Anche per l’UNEP - che in occasione della Giornata Mondiale dell’Ambiente 2013 ha scelto il tema Think.Eat.Save. Reduce Your Foodprint (Pensa Mangia Risparmia. Riduci la tua Impronta alimentare) - si tratta di una questione etica economica e ambientale, dato l'enorme spreco di energia, acqua, fertilizzanti e altri fattori della catena alimentare, a causa del cibo prodotto, ma mai mangiato. In effetti, almeno un terzo di tutto ciò che coltiviamo su questo Pianeta si perde tra il campo e il consumatore. Ma se molto è stato fatto in questa direzione, tanto altro in programma è stato disatteso e i problemi da risolvere sono ancora tanti. Sempre secondo l’UNEP 200 milioni di persone possono essere nutrite con la quantità di cibo sprecata in Europa e ogni anno si sperpera quasi tanto cibo quanto ne produce l’intera rete alimentare del Sud Africa.
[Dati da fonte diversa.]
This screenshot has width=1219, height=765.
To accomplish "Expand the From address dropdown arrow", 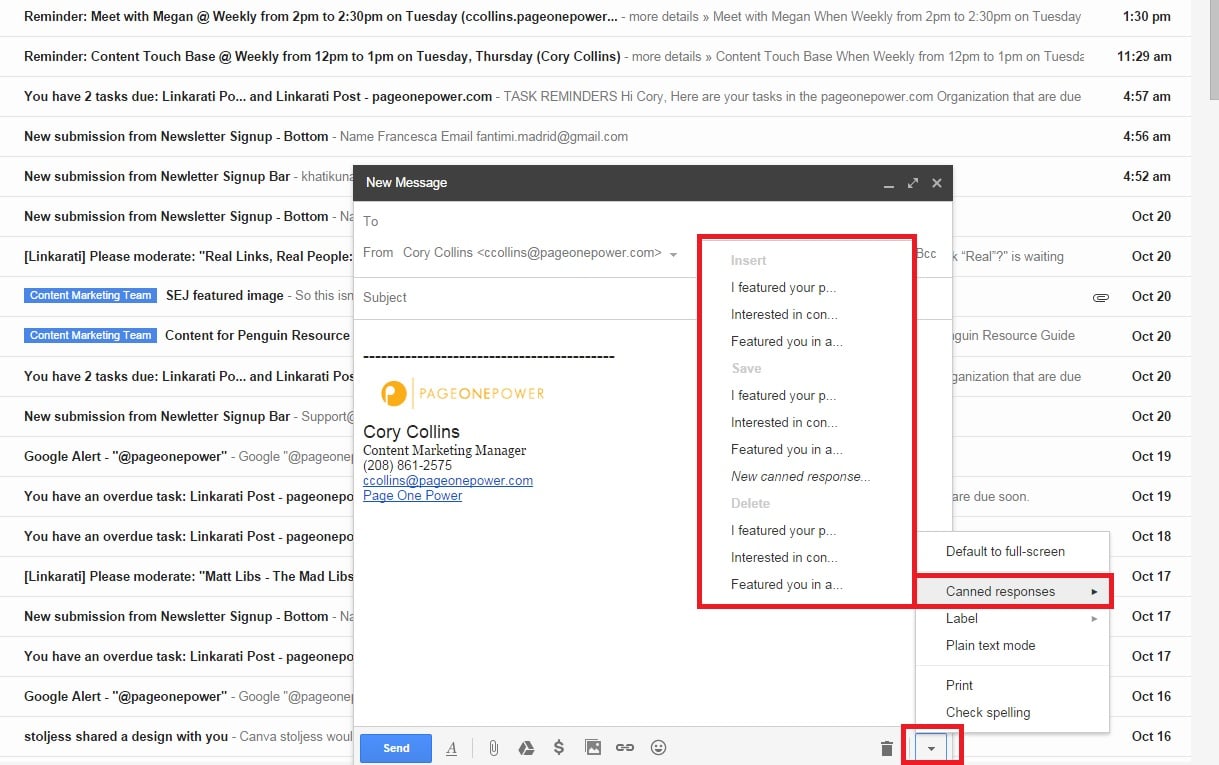I will pyautogui.click(x=673, y=254).
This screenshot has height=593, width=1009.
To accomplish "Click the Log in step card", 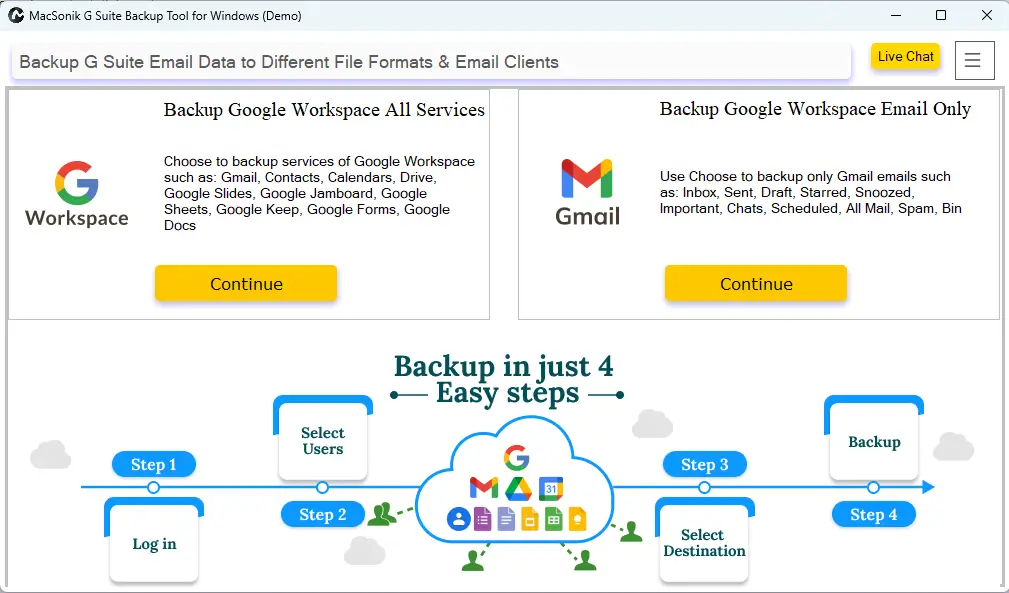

Mentre il Pianeta, infatti, fa fatica a procurare risorse per i suoi sette miliardi di persone (che diventeranno 9 miliardi nel 2050), la Fao stima che un terzo della produzione globale di cibo è sprecata o persa. E questo accade nello stesso momento in cui una persona su sette ogni giorno va a letto affamata e più di 20.000 bambini di età inferiore ai cinque anni muore quotidianamente per fame.

Ogni piccola azione, pensata, può avere un grande impatto, a livello micro e macroeconomico, fino a coinvolgere l’economia domestica. Qualunque sia il proprio rapporto con il cibo, di mero sostentamento o di sfizio culinario, si può fare uno sforzo in più e aver cura di quanto e come si acquista e poi non si consuma: riducendo l’Impronta alimentare. Quindi mangiare, ma farlo consapevolmente, perché la quantità di cibo che viene persa lungo l'intera catena alimentare in fase di produzione, distribuzione, consumo e smaltimento ha implicazioni economiche, sociali e ambientali impressionanti, e stanno continuando a crescere come una minaccia reale per il Pianeta.